Gitlab CI/CD can't connect to my remote vps. I took https://gitlab.com/gitlab-examples/ssh-private-key as an example to make a .gitlab-ci.yaml file, its contents:
image: ubuntu
before_script:
- 'which ssh-agent || ( apt-get update -y && apt-get install openssh-client git -y )'
- eval $(ssh-agent -s)
- echo "$SSH_KEY_VU2NW" | tr -d '\r' | ssh-add -
- mkdir -p ~/.ssh
- chmod 700 ~/.ssh
- ssh-keyscan (domain name here) >> ~/.ssh/known_hosts
- chmod 644 ~/.ssh/known_hosts
Test SSH:
script:
- ssh root@(IP address here)
The runner responds with
the connection is refused
The server auth log says
sshd[2222]: Unable to negotiate with XXXXX port 53068: no matching host key type found.
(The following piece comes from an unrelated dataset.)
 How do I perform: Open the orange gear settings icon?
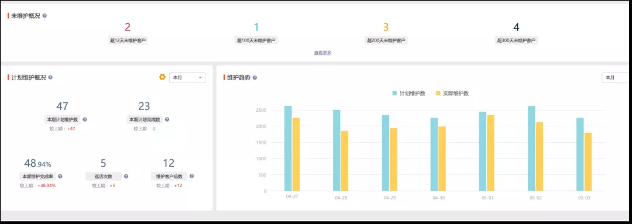163,77
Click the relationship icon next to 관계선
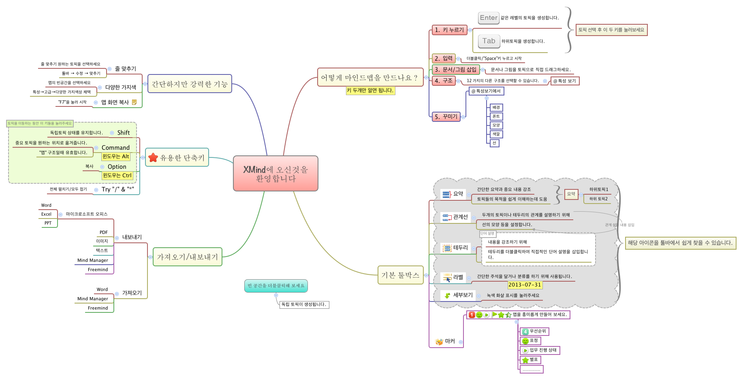The image size is (743, 380). 447,217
Their offer: sk-ecdsa-sha2-nistp256@openssh.com [preauth]
sshd[2220]: Unable to negotiate with XXXXX port 53068: no matching host key type found. Their offer: sk-ssh-ed25519@openssh.com [preauth]
Is there any way to solve this? I already tried connecting to another VPS, also without luck.
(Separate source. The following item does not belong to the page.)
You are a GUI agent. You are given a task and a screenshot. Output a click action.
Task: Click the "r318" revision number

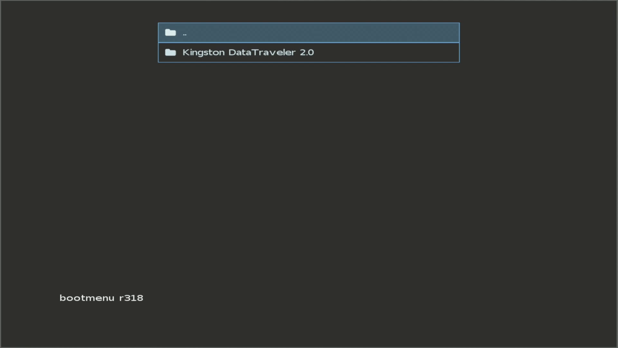pos(131,298)
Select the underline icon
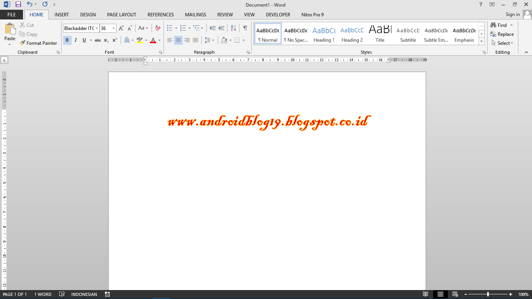This screenshot has width=532, height=299. (84, 40)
Finally got it to work, with this contents in the .gitlab-ci.yaml file:
image: ubuntu
before_script:
- 'which ssh-agent || ( apt-get update -y && apt-get install openssh-client git -y )'
- eval $(ssh-agent -s)
- mkdir -p /root/.ssh
- chmod 700 /root/.ssh
- echo "$SSH_KEY_GITLAB" >> /root/.ssh/id_rsa
- ssh-keyscan DOMAINNAME >> /root/.ssh/known_hosts
- chmod 644 ~/.ssh/known_hosts
- chmod 400 ~/.ssh/id_rsa
Test SSH:
script:
- ssh root@DOMAINNAME
Where $SSH_KEY_GITLAB is set in Gitlabs' Settings > CICD section, and is a private key, generated by Putty, converted in Putty to an open SSH key. The public version of this key must be in the target hosts' ~/.ssh/authorized_keys ...and DOMAINNAME must be a domain that resides on the target host, or, the DNS record should point there anyhow.
With ssh -vvv came some debugging info that pointed to the checking of ~/.ssh/id_rsa, so that's where I put the private key.